---------- Provided data ----------

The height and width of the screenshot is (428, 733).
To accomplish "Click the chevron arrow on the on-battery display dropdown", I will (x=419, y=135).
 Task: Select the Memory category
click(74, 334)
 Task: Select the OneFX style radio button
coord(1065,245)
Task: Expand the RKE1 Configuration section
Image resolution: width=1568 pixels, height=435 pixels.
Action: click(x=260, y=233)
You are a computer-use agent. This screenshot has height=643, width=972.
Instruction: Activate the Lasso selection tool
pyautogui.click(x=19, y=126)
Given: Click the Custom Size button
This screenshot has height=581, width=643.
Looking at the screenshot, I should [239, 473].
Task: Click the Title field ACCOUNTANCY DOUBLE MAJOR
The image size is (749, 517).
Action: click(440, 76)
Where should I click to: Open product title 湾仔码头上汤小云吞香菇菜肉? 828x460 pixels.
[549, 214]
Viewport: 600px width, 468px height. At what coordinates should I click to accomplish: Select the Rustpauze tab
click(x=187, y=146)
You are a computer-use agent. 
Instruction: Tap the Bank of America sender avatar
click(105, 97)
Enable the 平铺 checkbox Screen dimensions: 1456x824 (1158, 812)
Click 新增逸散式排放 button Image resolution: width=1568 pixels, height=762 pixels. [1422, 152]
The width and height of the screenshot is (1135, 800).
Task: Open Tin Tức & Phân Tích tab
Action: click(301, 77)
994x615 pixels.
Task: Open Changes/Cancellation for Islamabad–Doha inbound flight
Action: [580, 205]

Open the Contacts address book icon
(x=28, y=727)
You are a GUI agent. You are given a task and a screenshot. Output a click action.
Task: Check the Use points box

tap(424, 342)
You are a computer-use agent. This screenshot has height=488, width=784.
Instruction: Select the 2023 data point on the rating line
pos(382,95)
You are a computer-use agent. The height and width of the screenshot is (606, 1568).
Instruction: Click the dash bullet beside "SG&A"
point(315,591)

----------

Exercise instructions: Count the lines in the material above that contain the string "This", treating case as significant. Reply with the number alone.

Final answer: 3